* **SET PROBLEM**: Please copy out everything from the line containing "You are a GUI" down to the end of the material, without any pictures.

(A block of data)
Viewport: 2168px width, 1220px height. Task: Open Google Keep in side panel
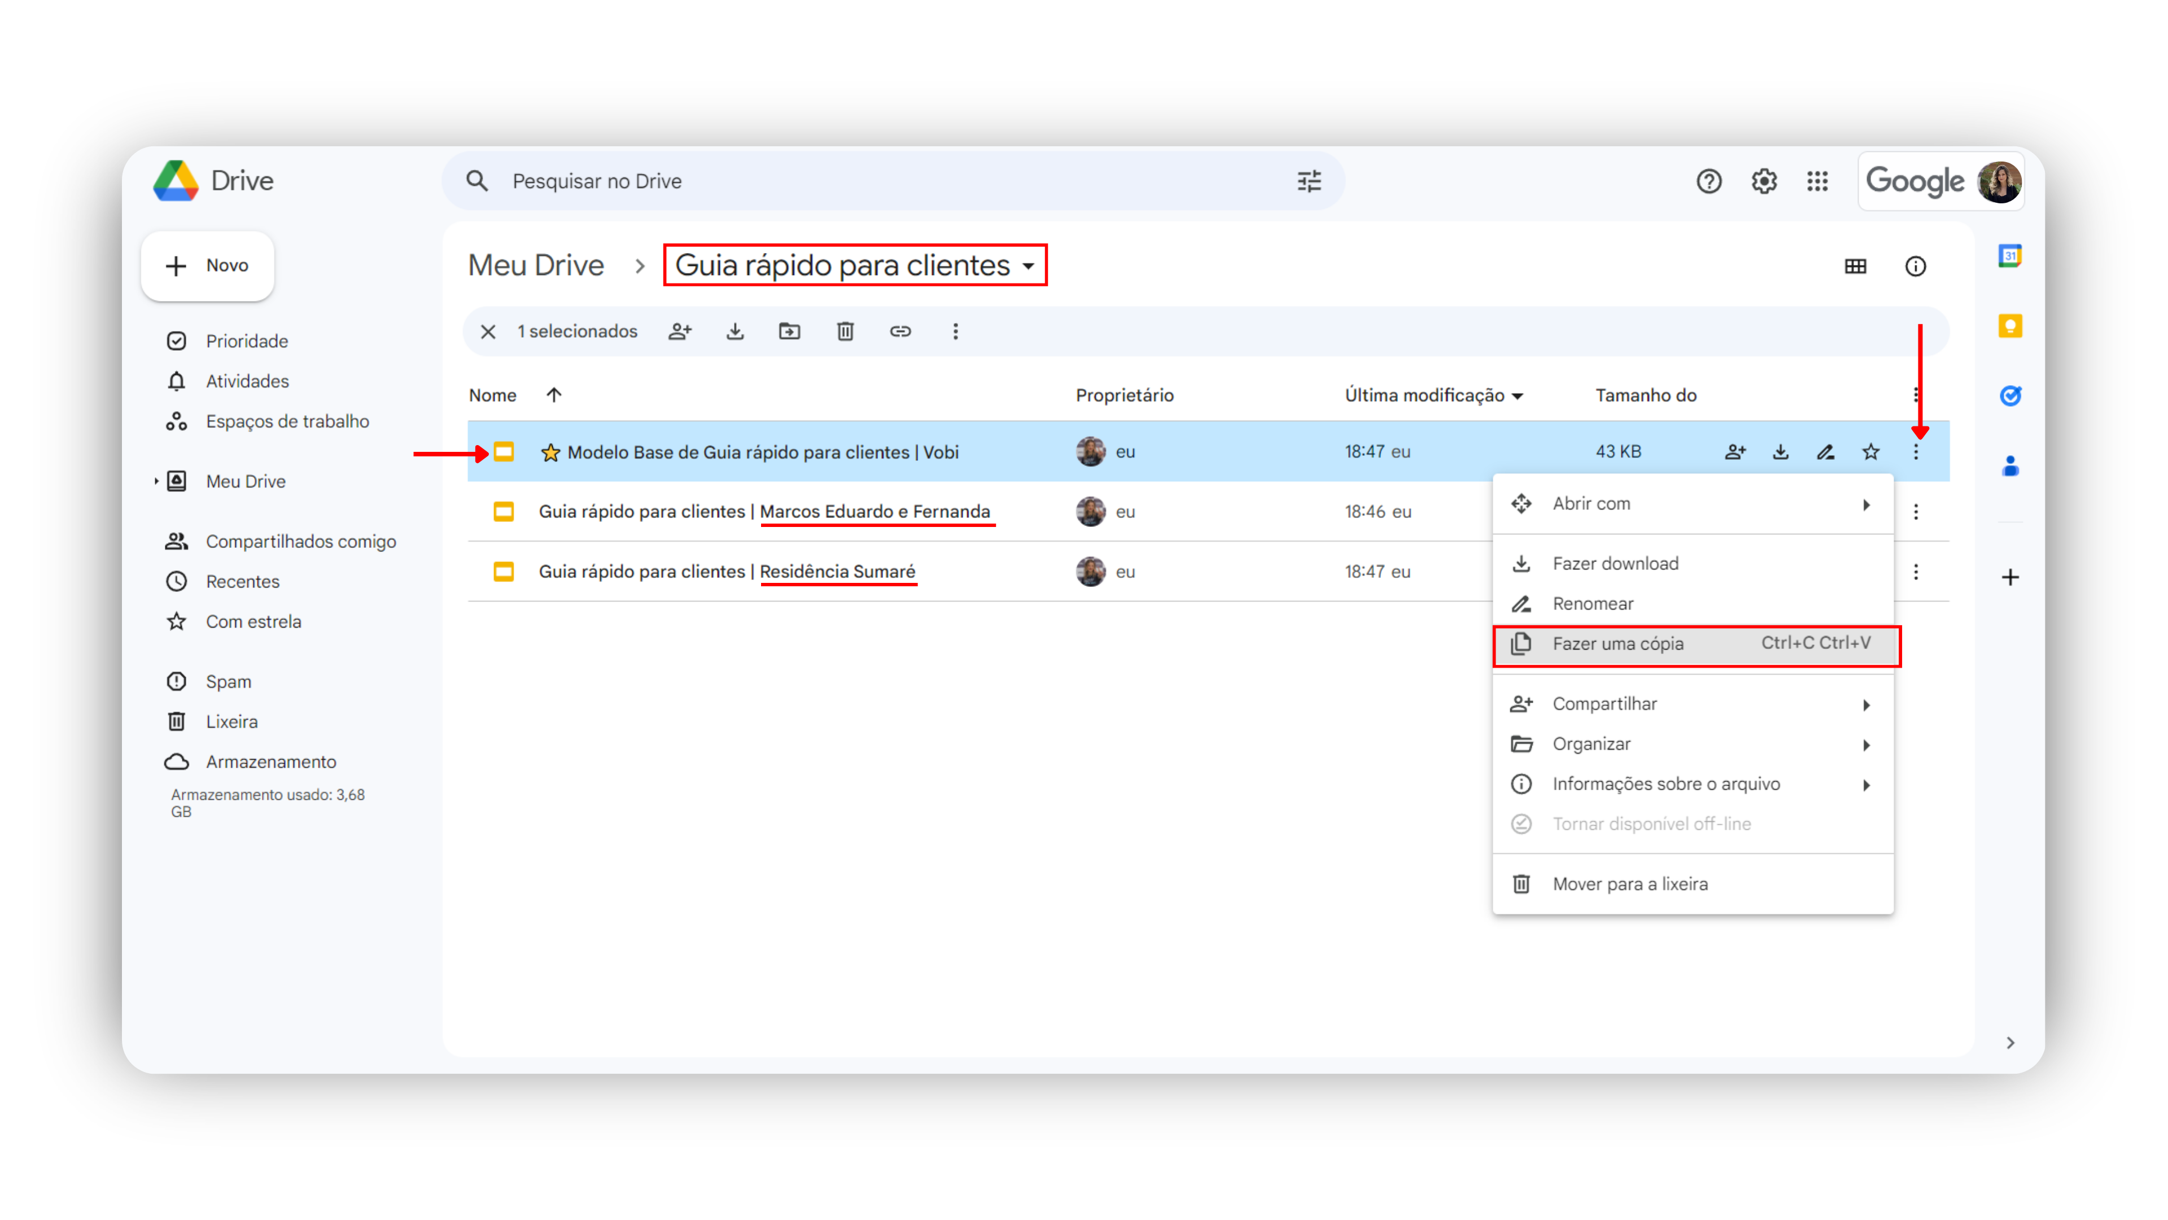click(2010, 326)
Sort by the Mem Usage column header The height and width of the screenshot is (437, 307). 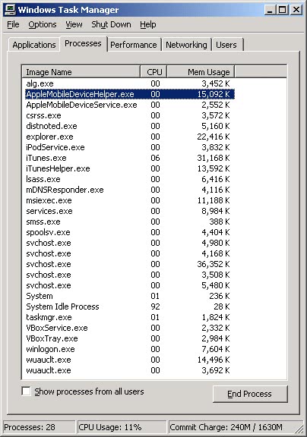[201, 72]
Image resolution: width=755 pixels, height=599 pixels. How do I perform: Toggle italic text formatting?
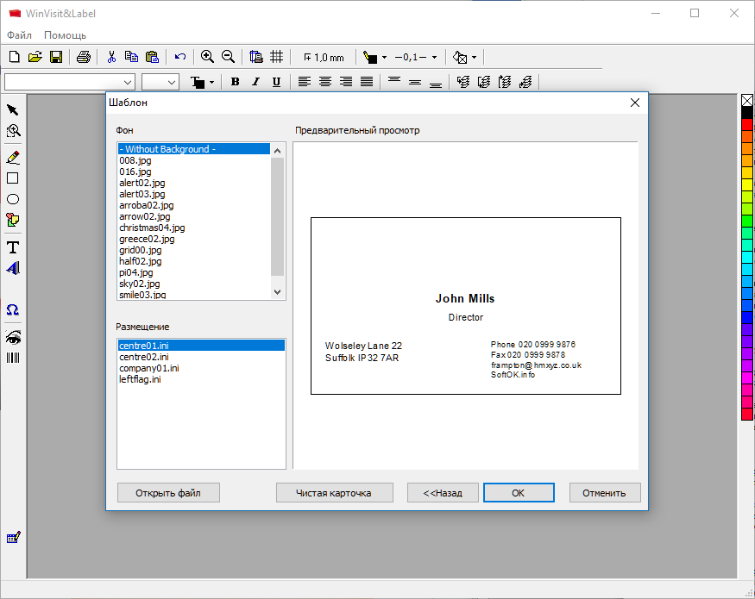click(x=255, y=82)
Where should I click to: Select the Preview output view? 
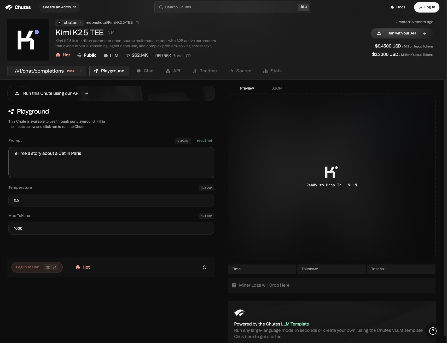[x=247, y=88]
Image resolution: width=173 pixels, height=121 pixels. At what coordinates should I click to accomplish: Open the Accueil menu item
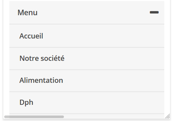coord(31,36)
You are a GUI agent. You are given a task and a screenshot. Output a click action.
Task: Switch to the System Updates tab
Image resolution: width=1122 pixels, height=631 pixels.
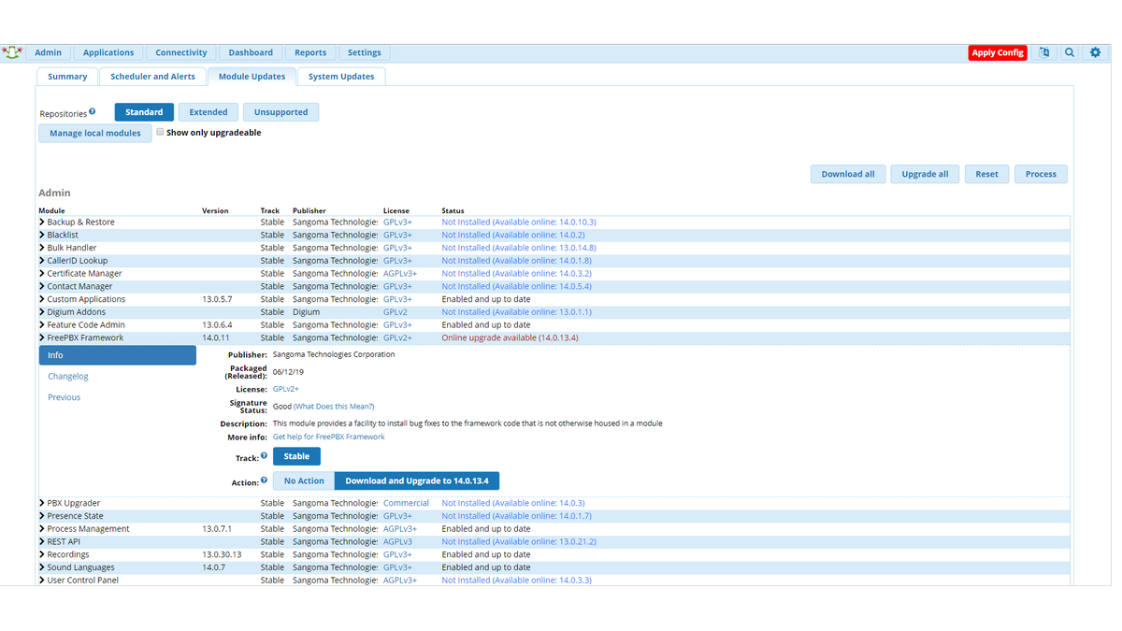pos(341,76)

* **SOLUTION BELOW**:
You are a GUI agent. You are given a task and a screenshot. Output a click action.
Task: Switch to the System Updates tab
Image resolution: width=1122 pixels, height=631 pixels.
pos(341,76)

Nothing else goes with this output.